* [Aufgabenstellung]:
Schreiben Sie aus dem Text über die Sinalco-Epoche einen Abschnitt wortgetreu ab. Beginnen Sie bei den Worten „Parallel zu den“ und hören Sie nach den Worten „Erlebnisqualitäten des Einkaufens.“ auf.

┌─ Textauszug

Die Sinalco-Epoche
Essen, Trinken, Konsumieren nach 1945
12. Mai – 25. September 2005
Die Sinalco-Epoche
Essen, Trinken, Konsumieren nach 1945
Erbsensuppe, Hawaii-Schnitzel, Tiramisu und Vollkornkekse – so könnte ein Menü mit zeittypischen Speisen der Nachkriegsjahrzehnte aussehen. Erbsen symbolisieren den kargen Speisezettel der durch Hunger, Mangelwirtschaft, Hilfslieferungen, Hamster- und Schwarzmarktwesen geprägten ersten Jahre nach dem Zweiten Weltkrieg.
Das Hawaii-Schnitzel steht für den erfolgreichen Wiederaufbau und den bescheidenen Wohlstand der 1950er und 1960er Jahre, der vereinzelte exotische Zutaten wie Ananas und einen regelmäßigeren Fleischkonsum ermöglichte. Ab den 1970er Jahren ist die tägliche Ernährung durch eine zunehmende Vielfalt und Internationalisierung gekennzeichnet – Spezialitäten verschiedener Länderküchen entwickelten sich zu Modespeisen.
Die 1980er Jahre brachten insofern eine Neuorientierung, als nun nicht mehr Masse und Üppigkeit des Essens im Vordergrund standen, sondern verstärkt Aspekte der Gesundheit, Fitness und Schönheit Gewicht erhielten.
Parallel zu den Essgewohnheiten veränderte sich auch das Einkaufsverhalten in augenfälliger Weise: der Greißler am Eck wurde durch Selbstbedienungsläden mit umfangreichem Angebot abgelöst, und beim Konsumieren ging es zunehmend auch um die Erlebnisqualitäten des Einkaufens.

└─
┌─ Bereitgestellte Daten

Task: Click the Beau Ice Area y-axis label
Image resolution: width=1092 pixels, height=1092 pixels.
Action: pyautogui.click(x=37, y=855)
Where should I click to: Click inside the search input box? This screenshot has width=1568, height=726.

└─
┌─ Bereitgestellte Daten

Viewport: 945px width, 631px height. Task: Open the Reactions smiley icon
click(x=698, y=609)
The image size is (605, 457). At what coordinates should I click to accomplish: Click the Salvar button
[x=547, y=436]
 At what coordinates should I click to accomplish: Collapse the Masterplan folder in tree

└─

* [Antwortfeld]:
Parallel zu den Essgewohnheiten veränderte sich auch das Einkaufsverhalten in augenfälliger Weise: der Greißler am Eck wurde durch Selbstbedienungsläden mit umfangreichem Angebot abgelöst, und beim Konsumieren ging es zunehmend auch um die Erlebnisqualitäten des Einkaufens.